▶ [Work order]:
What lines of the data below hold the string "agent"? Copy each one out.
(Beginning of Data to process)
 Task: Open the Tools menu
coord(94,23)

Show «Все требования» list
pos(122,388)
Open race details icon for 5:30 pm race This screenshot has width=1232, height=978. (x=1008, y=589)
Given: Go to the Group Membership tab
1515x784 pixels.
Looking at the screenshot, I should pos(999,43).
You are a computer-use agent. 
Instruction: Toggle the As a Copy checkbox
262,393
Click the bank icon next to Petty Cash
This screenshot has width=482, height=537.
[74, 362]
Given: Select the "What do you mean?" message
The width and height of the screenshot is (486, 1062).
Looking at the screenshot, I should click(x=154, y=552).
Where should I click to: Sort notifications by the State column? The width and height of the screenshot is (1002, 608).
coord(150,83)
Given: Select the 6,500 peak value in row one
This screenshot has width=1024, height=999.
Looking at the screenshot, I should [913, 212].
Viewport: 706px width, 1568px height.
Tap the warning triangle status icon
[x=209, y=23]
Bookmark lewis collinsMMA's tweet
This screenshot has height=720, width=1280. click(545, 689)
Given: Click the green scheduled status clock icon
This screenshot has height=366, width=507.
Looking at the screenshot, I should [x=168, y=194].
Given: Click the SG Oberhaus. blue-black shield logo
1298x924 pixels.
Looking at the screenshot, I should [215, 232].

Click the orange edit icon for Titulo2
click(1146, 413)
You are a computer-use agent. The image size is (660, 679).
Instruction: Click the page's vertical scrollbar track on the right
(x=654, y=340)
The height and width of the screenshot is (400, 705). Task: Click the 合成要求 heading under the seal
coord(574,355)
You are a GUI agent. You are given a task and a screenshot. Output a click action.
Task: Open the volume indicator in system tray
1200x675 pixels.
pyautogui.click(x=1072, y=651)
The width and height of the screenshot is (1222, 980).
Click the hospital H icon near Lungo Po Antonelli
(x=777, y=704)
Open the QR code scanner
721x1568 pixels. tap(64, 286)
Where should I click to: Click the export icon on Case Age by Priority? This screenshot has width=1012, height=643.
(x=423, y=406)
(End of Data to process)
▶ [Response area]:
You are a computer-use agent. 
You are a computer-use agent. The image size is (660, 679).
You are a GUI agent. You are given a task and a screenshot. Output a click action.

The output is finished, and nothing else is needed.